Friday, August 19, 2011

the long hot summer

It's been 2 1/2 months since I've last posted, in a summer when I fully intended to blog regularly. Sigh. Admittedly, I have been writing in other venues, but I've fallen off keeping this here chronicle up to date. Perhaps the most important event of the summer is the one that would have given me the most time to blog; on July 15, I fell, due to a rubber slipper accident (slippah + puddle o' watah = trouble) and dislocated my knee. A trip to the emergency room later, and I was in an immobilizing brace for 3 weeks, and now am doing 2x weekly physical therapy. I can bend the knee about 80 degrees on a good day, but am working hard to get it back, learning to walk like a normal person again, drive (automatic transmission for the time being) and generally being careful around the house and yard. My job search has been put on hold til I can get through the PT, and figure out driving.

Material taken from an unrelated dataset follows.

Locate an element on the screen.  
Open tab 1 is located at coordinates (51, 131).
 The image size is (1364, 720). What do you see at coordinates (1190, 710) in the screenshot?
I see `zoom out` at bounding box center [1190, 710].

Meanwhile, P moved to DC for his new job. He'll be back the week of Labor Day. So far, we are weathering the long-distance thing okay, though of course I will be thrilled to see him, and feel it's been to long a separation. I will try and visit him once a month, starting in September/October, and it will be nice to visit my old stomping ground of the DC area again, as well.

I am working on the landscaping project in a revised fashion; I had a shed put in and had 7 trees removed from the yard. Next step, to grade and till part of the yard and sow a mixed cover of grass, clover and various shady wildflowers on the flat part of the yard. Then Leslie, my landscaper and I will work on a firepit design, and I'll put in some more perennials later this fall. I'm not really pro-lawn, but our yard has gone from ivy jungle to dirtpatch wasteland in 2 years, and it's time it had something better and prettier; we're suffering from erosion and thorny noxious weeds are getting a beachhead in. I have to move our woodpile over the next few days, and I'm not looking forward to it; seeing as how I know this process is going to reveal far more spiders and snakes than I really want to encounter, and I am phobic of neither.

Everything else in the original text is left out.